▸ Document extract
>> BEGIN
The world’s oceans are not only vast bodies of water but also intricate ecosystems teeming with life, from the algae and smallest, microscopic organisms, to apex predators like sharks and every crustacean, fish, plant and mammal in between. However, the impacts of climate change on coastal marine systems have begun to disrupt the delicate balance that exists within these environments.
This blog looks at the impact of climate change on the world’s marine ecosystems, particularly those species associated with fouling on boats, plus, the effects of altered sea levels, pH levels and temperature on your antifouling coatings.
What is climate change?
Climate change refers to the long-term alteration of Earth’s climate patterns and systems, primarily attributed to human activities. It is characterised by a significant increase in global average temperatures, resulting from the build-up of greenhouse gases in the atmosphere. These gases, including carbon dioxide (CO2), methane (CH4), and nitrous oxide (N2O), trap heat, preventing it from escaping out of the Earth’s atmosphere and contribute to the greenhouse effect, causing the planet to warm (global warming). The primary drivers of climate change are the burning of fossil fuels for energy or transport, deforestation, industrial processes and agricultural practices.
The impacts of climate change extend far beyond rising temperatures. They include altered precipitation (rain and snow) patterns, sea-level rise, increased frequency and intensity of extreme weather events such as hurricanes, droughts and heatwaves that we are all becoming more familiar with in the UK. This more extreme weather, coupled with rising global temperature affects various natural systems, including oceans, ice caps, glaciers, and ecosystems, with consequences for biodiversity and ecological balance.
The impacts of climate change on marine ecosystems – a focus on marine fouling organisms
Impacts of rising sea levels on costal and marine ecosystems
Global warming is having a huge impact on polar sea ice. With warmer temperatures sea ice is melting at an unprecedented rate. As well as impacting animals such as polar bears and seals, which use this ice to hunt and raise their young, melting sea ice is leading to a rise in sea levels across the globe.
>> END
▸ Challenge
Write the next part of the climate change blog post, picking up right after its final sentence. The lines that come next have no connection to the climate change blog post.

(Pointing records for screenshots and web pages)
>> BEGIN
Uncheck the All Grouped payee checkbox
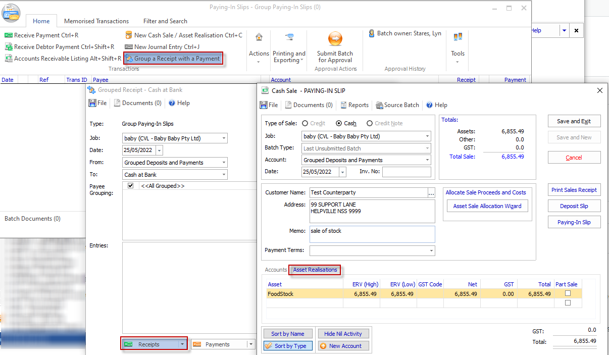Viewport: 609px width, 355px height. pos(130,186)

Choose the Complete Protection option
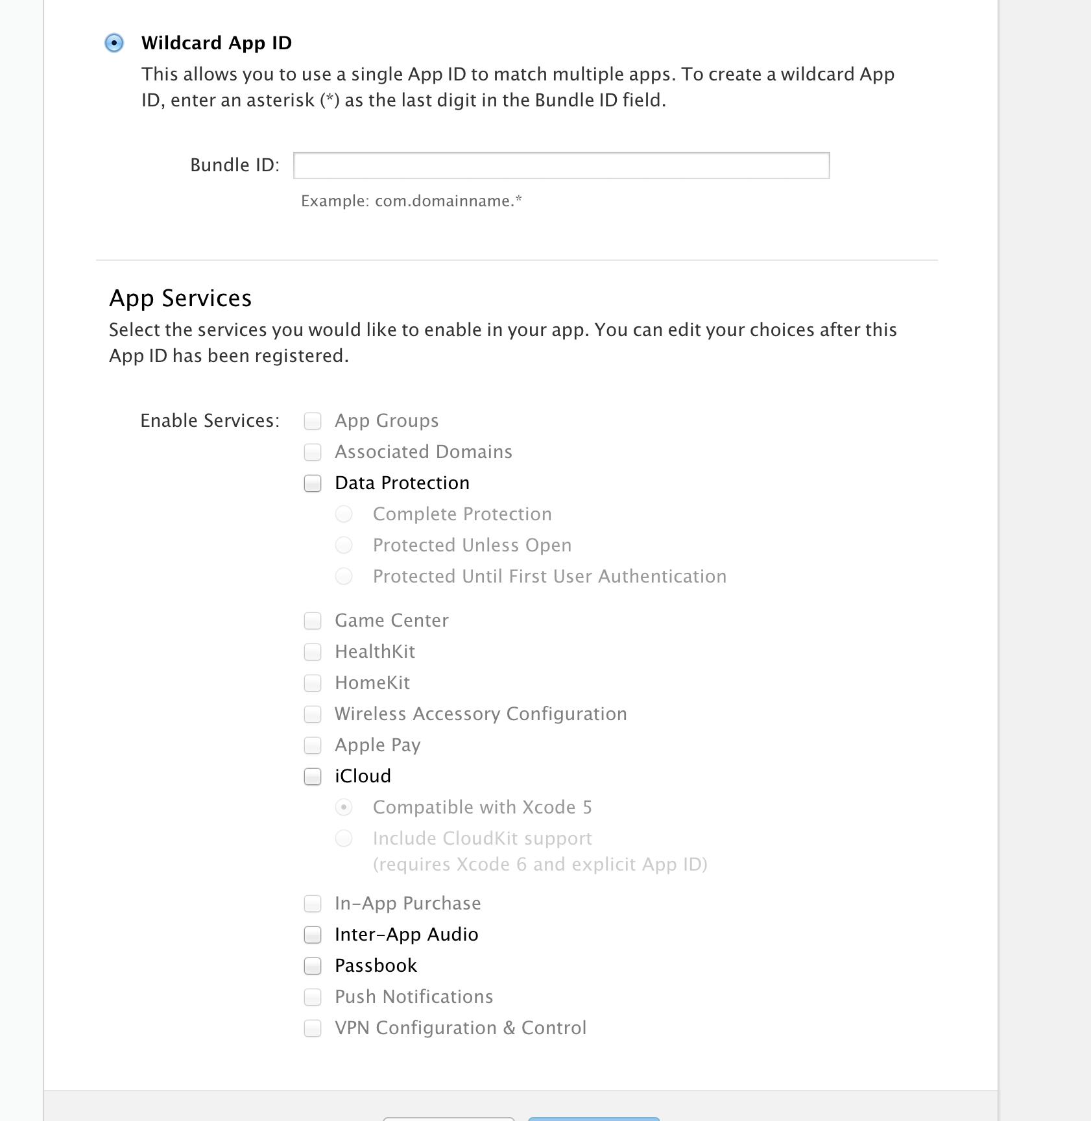(344, 514)
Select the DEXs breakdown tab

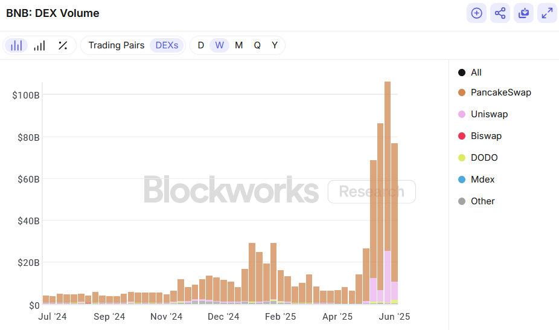point(167,45)
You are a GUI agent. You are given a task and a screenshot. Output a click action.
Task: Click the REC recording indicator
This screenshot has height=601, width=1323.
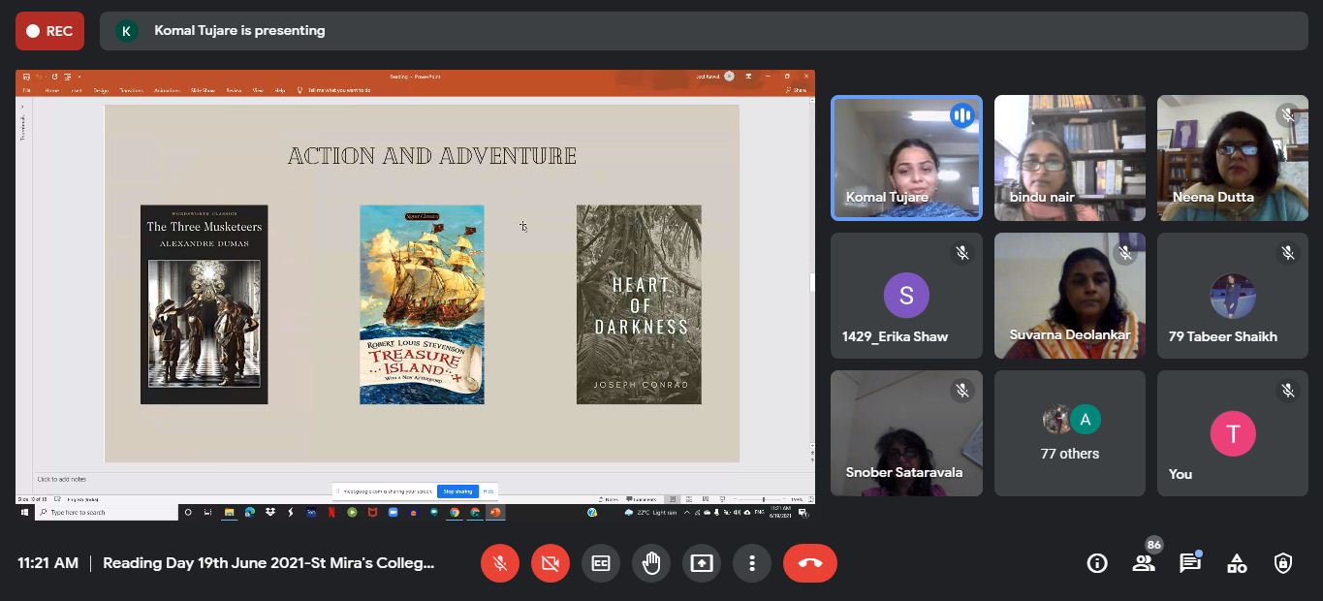pos(49,31)
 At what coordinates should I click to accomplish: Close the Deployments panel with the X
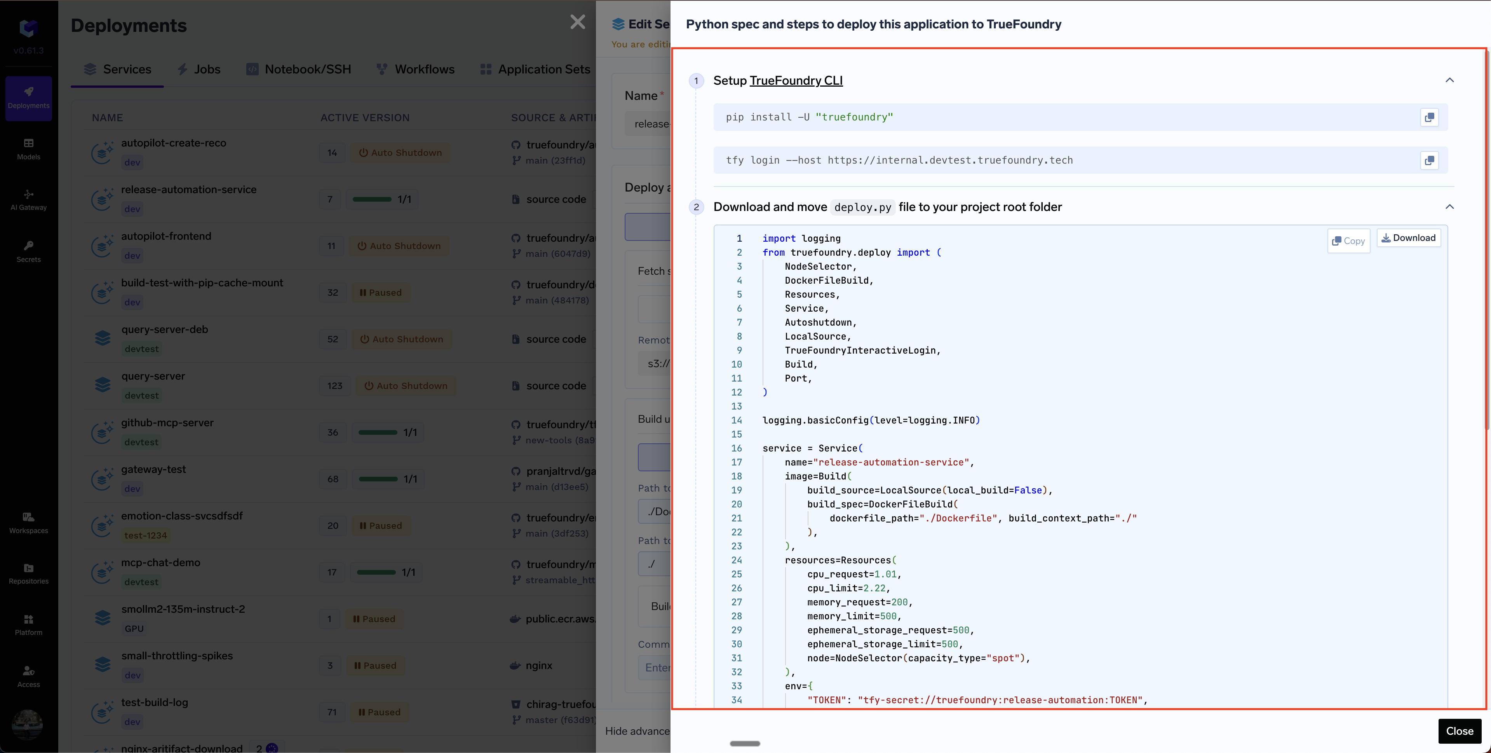[x=577, y=22]
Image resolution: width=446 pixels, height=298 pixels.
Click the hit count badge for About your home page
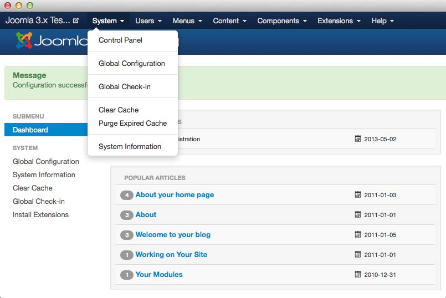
>> END
▸ Answer
Sea level rise will lead to a significant alteration of costal communities, including coastal ecosystems such as shorelines, estuaries and coral reefs. Rising sea levels have the potential to destroy these delicate habitats. This loss reduces the availability of suitable breeding grounds and feeding areas, resulting in a decline in biodiversity and the potential loss of important ecosystem functions, such as nutrient cycling and shoreline stabilisation.
Moreover, the loss of ice caps will result in decreased salinity of the seas and oceans and increase the number of ocean storms, both of which have the potential to effect which species able to survive and how they settle. A loss of biodiversity can allow for an explosion of marine fouling organisms if their numbers are not kept in check by natural predators and conditions.
Impacts of ocean acidification on marine ecosystems
The impact of ocean acidification in combination with higher sea temperatures on coral reefs has been well documented with coral bleaching – a process by which the corals expel the algae living amongst them, stressing them and turning them completely white – featuring in many well publicised documentaries.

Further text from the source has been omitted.